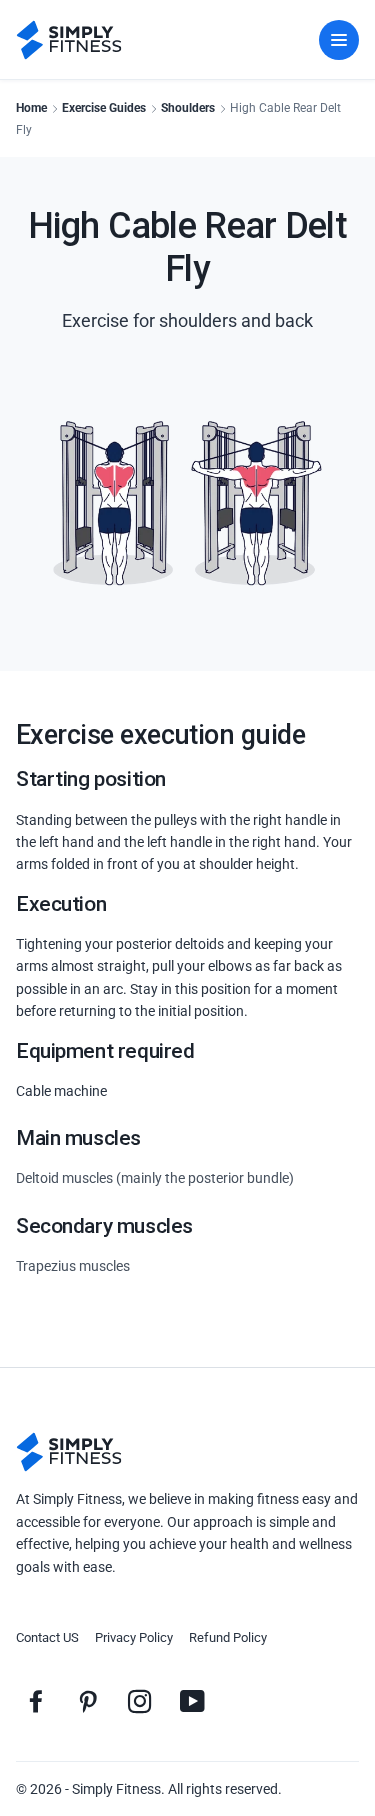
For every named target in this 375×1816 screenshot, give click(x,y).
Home (31, 108)
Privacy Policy (134, 1637)
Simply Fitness (116, 1789)
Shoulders (188, 108)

#### Description of the task
Repeat all of the entries above word for word and omit the pictures.

#### Reply to the exercise
For every named target in this 375×1816 screenshot, give click(x,y).
Home (31, 108)
Privacy Policy (134, 1637)
Simply Fitness (116, 1789)
Shoulders (188, 108)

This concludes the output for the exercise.